KAPAK – Bir Oda Dolusu Muaz bin Cebel

İman sahibi olmak aynı zamanda iddia, irade ve ideal sahibi olmak demektir. İnandığı doğrulara başkalarını ikna edebilme derdi ile yanıp tutuşmaktır. Akideden neşet eden bir aksiyon, azim, aşk ve adanmışlık ruhu ile toplumsal sorumlulukları kuşanmak, hakikati kitlelerle paylaşmak için harekete geçmek demektir.
Bu ümmetin hayrı, izzeti, gücü ve güzelliği bu görevi yerine getirmedeki gayretine göredir.

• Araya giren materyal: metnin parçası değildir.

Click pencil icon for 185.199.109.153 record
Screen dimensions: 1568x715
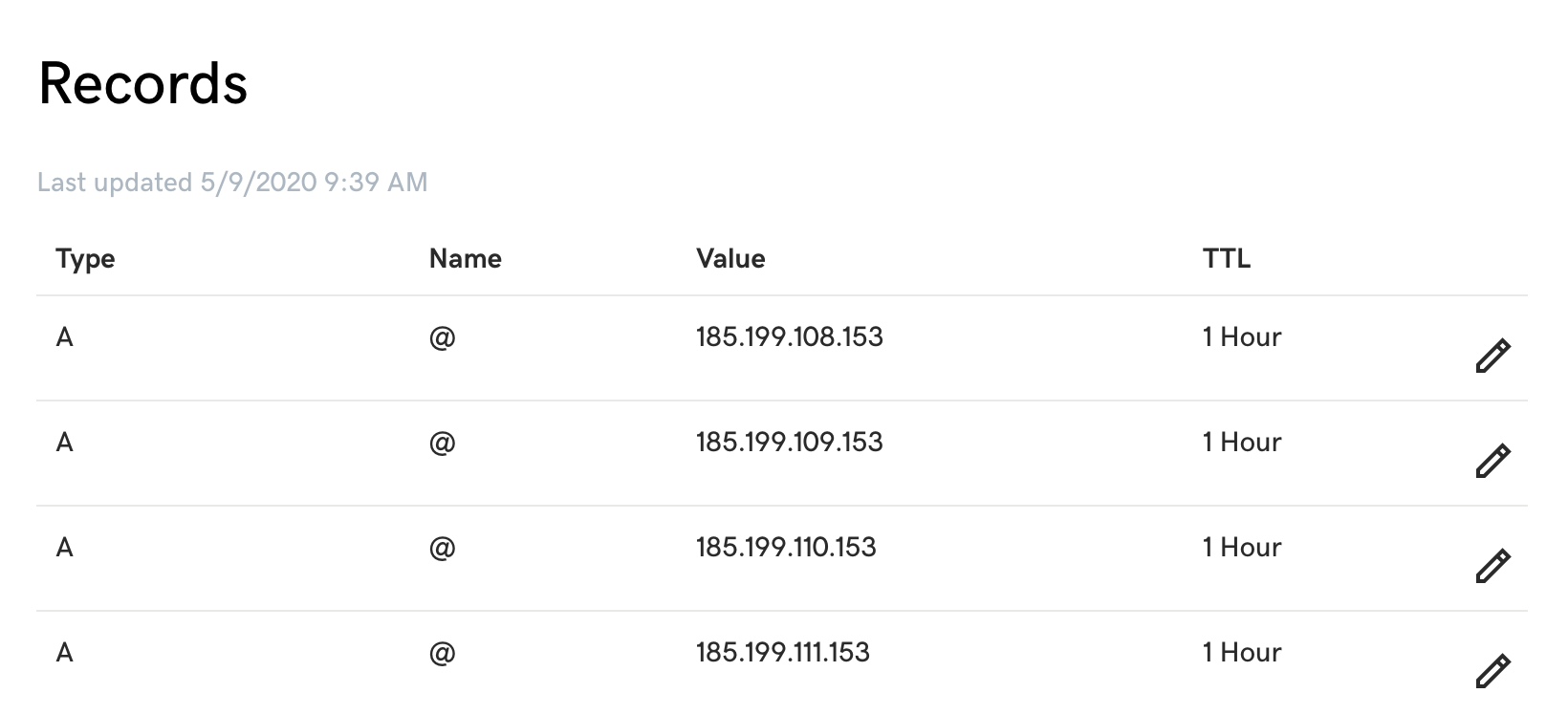(x=1492, y=461)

Bu ümmetin azizliği, asilliği, ağırlığı ve saygınlığı savunduğu değerler ve çağırdığı doğrulardan dolayıdır. Bu görev terk edilirse ümmetin heybeti, izzeti, bereketi, vahdeti gider. Rabbim bizleri bu duruma getirmesin.
Hz. Ömer radıyallahu anh Efendimizin şu sözünü hiç unutmamak gerekir. “Ben duanın kabul edilmemesi kaygısı taşımam, içimde dua etme isteğinin olmaması kaygısı taşırım.” Allah yolunun hizmetkârı olma gayretinde olan Müslümanları, İslami hizmetlerde ve çalışmalarda etkisiz kalmaktan çok, davet ve İslami hizmetlerde bulunma isteğinin uyanmaması rahatsız etmelidir. Bu duygumuzu yitirmek veya yitiriyor olmak bizi düşündürmeli ve çareler aramaya sevk etmelidir.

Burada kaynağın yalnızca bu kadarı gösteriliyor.